The investment firm predicts that Sony will respond strategically by allowing PS5 shipment volumes to decrease, using reduced unit sales as a mechanism to minimize losses on hardware. While this represents a defensive strategy, it offers limited long-term solutions.
Bernstein cautioned that Sony has exhausted many of its cost-reduction options following the company’s decision to scale back investments in live-service game development. The company’s flexibility to navigate these challenges is diminishing.
PlayStation and the PS6 Question
The memory pricing challenge extends beyond the current console generation. Bernstein also highlighted concerns regarding the PlayStation 6, observing that the prevailing memory cost environment could adversely impact the financial viability of the upcoming console platform.

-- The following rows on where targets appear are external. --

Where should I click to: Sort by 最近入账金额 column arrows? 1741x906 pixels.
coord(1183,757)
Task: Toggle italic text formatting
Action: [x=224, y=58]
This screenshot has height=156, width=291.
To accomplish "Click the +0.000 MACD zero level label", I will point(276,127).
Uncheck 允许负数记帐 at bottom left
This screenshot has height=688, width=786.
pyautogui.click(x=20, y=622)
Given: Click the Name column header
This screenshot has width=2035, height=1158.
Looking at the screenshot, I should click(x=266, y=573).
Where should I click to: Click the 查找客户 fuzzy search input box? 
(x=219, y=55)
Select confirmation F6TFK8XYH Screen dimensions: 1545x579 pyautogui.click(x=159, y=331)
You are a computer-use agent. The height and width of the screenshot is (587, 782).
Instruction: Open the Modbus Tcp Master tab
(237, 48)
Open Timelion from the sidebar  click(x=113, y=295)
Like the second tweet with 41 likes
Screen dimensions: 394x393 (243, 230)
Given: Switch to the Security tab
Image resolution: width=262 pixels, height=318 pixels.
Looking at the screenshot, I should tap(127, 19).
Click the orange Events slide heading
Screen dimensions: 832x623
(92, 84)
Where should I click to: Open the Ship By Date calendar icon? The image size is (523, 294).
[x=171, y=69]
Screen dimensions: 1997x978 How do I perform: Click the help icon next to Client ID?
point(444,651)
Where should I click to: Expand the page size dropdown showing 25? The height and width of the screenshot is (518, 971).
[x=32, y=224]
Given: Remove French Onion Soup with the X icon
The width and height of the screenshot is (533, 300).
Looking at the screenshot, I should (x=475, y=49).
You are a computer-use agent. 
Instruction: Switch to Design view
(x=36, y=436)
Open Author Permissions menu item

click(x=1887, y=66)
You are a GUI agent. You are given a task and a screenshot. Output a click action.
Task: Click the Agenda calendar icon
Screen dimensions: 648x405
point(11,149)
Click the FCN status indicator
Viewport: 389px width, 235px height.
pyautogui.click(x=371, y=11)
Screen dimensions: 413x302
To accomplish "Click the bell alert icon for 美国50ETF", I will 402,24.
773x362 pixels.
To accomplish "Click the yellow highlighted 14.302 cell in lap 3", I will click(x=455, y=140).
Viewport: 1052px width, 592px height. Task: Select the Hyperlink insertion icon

While Sony has yet to reveal PS6 specifications or pricing details, the cost trends identified by Bernstein would present significant obstacles for any future hardware introduction.
Challenges aren’t confined to the gaming division. Sony’s semiconductor operations, which derive the majority of revenue from smartphone camera sensors, face distinct pressures.
With global smartphone shipments anticipated to contract and memory prices remaining elevated, Bernstein suggested Sony might experience decelerated growth and potential market share erosion to competitors such as Samsung Electronics.
Earnings Estimates Cut
Bernstein revised downward its earnings per share projections for Sony covering the upcoming two fiscal years.
The brokerage reduced its fiscal 2027 EPS forecast to 197 yen and its fiscal 2028 projection to 205 yen. Both estimates fall short of prevailing market expectations.
The analysts observed that earnings growth appears to be stalling, suggesting investors may need to await fresh catalysts before witnessing meaningful profitability improvements.
The revised U.S. price target of $22 suggests constrained upside potential from present levels, aligning with the newly assigned Market Perform rating.
Sony shares last changed hands at 3,333.6 yen on the Tokyo Stock Exchange as of 00:51 GMT Tuesday, reflecting a 1.3% decline for the trading session.